Question

In: Finance

ABC company's ordinary shares are expected to pay $3 per share in dividends in 4 years...

ABC company's ordinary shares are expected to pay $3 per share in dividends in 4 years and after which the dividends are expected to grow at 2% annually forever. Company ABC's shares have a beta of 1.75. The long-term return of ASX200 is 9% and the return of T-bonds is 4%

(a) What is the expected return of ABC's shares according to the CAPM?

(b) What is the implied price per share?

(c) If the shares are selling for $25/share, should you make the investment?

Solutions

Expert Solution

Given about ABC company's stock,

ABC company's ordinary shares are expected to pay $3 per share in dividends in 4 years

So, D4 = $3

and company will not pay any dividend before it.

expected growth rate thereafter g = 2%

Company's stock Beta = 1.75

return of T-bonds = Risk free rate Rf = 4%

long-term return of ASX200 = Expected return on market Rm = 9%

a). Using CAPM, expected return on a stock = Rf + Beta*(Rm - Rf)

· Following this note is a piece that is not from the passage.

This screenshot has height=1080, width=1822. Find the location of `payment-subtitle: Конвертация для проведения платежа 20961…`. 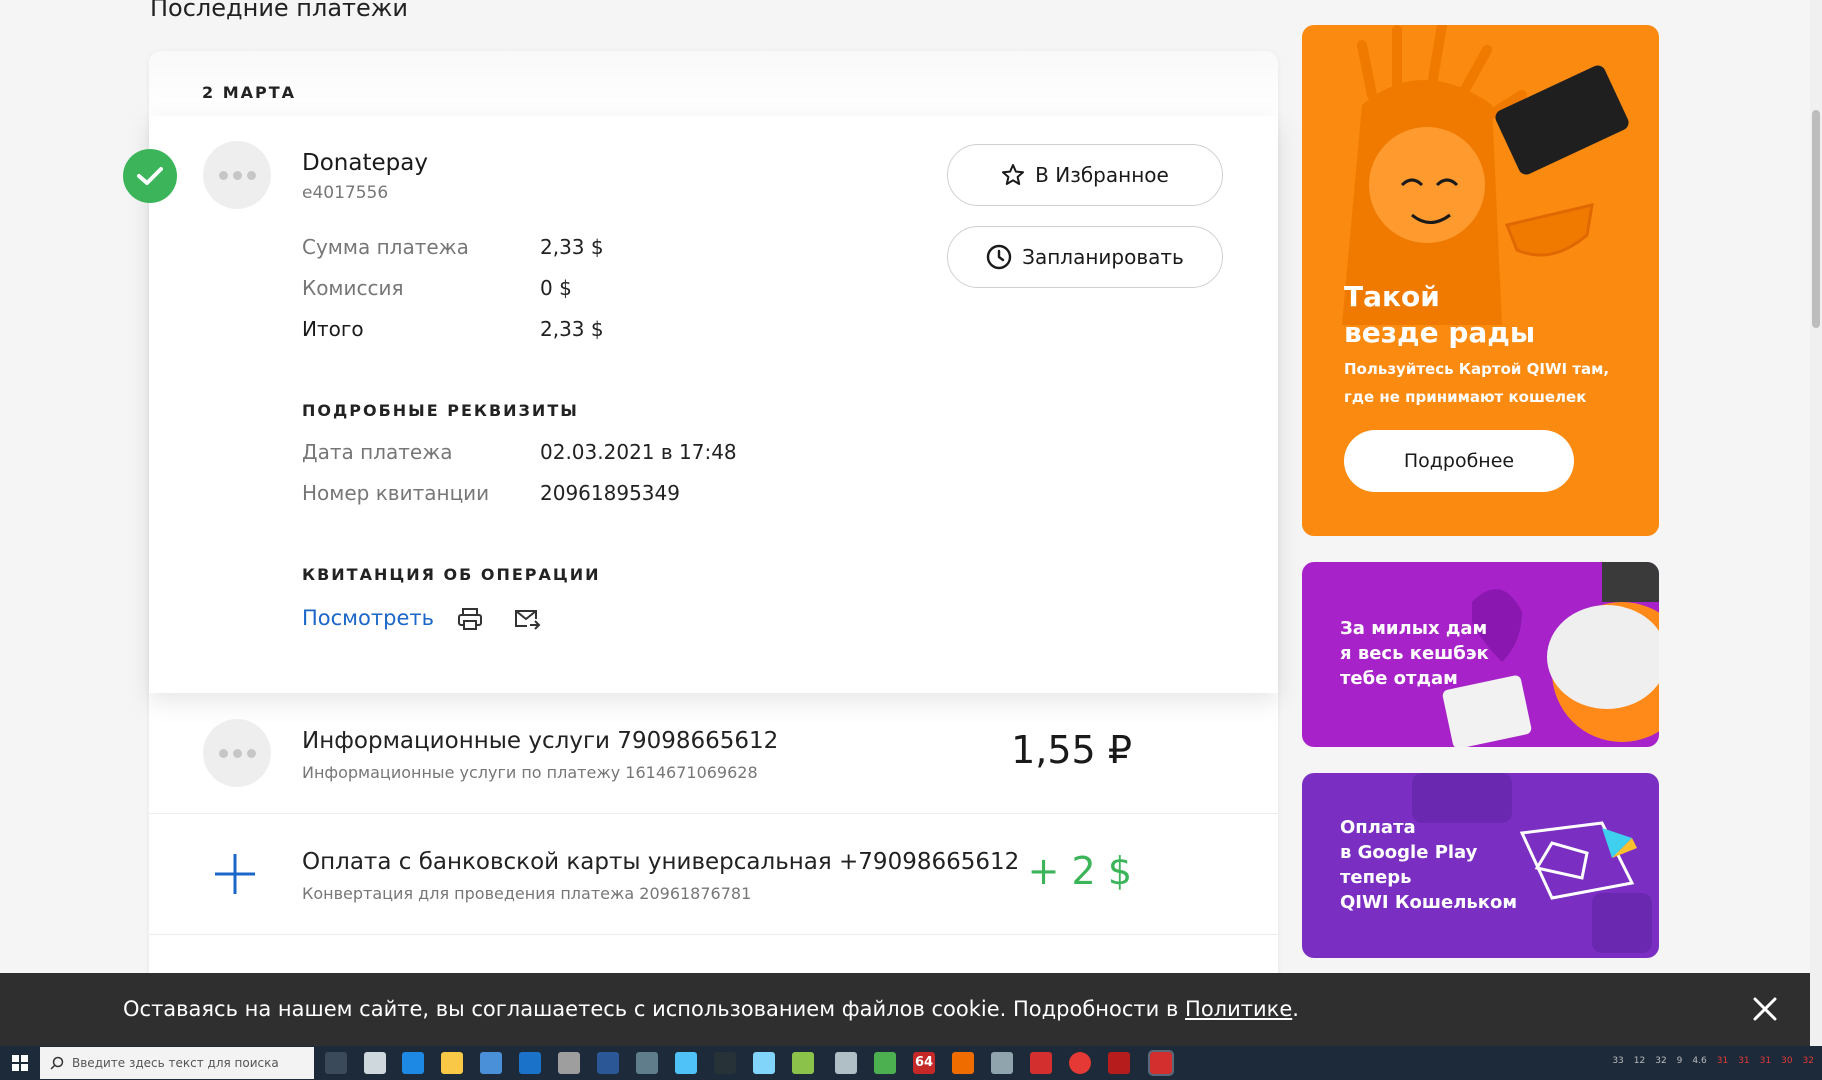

=> expected return of ABC's shares Ke = 4 + 1.75*(9 - 4) = 12.75%

b). Share price at year 3 using constant dividend growth rate is

P3 = D4/(Ke - g) = 3/(0.1275 - 0.02) = $27.91

So, stock price today is PV of P3 discounted at Ke

=> P0 = P3/(1+Ke)^3 = 27.91/(1.1275^3) = $19.47

So, implied price per share is $19.47

c), If stock is selling for $25 per share, then it is overpriced in the current market. Since intrinsic value is less than original stock price, stock price is expected to go down. So, this investment should not be made.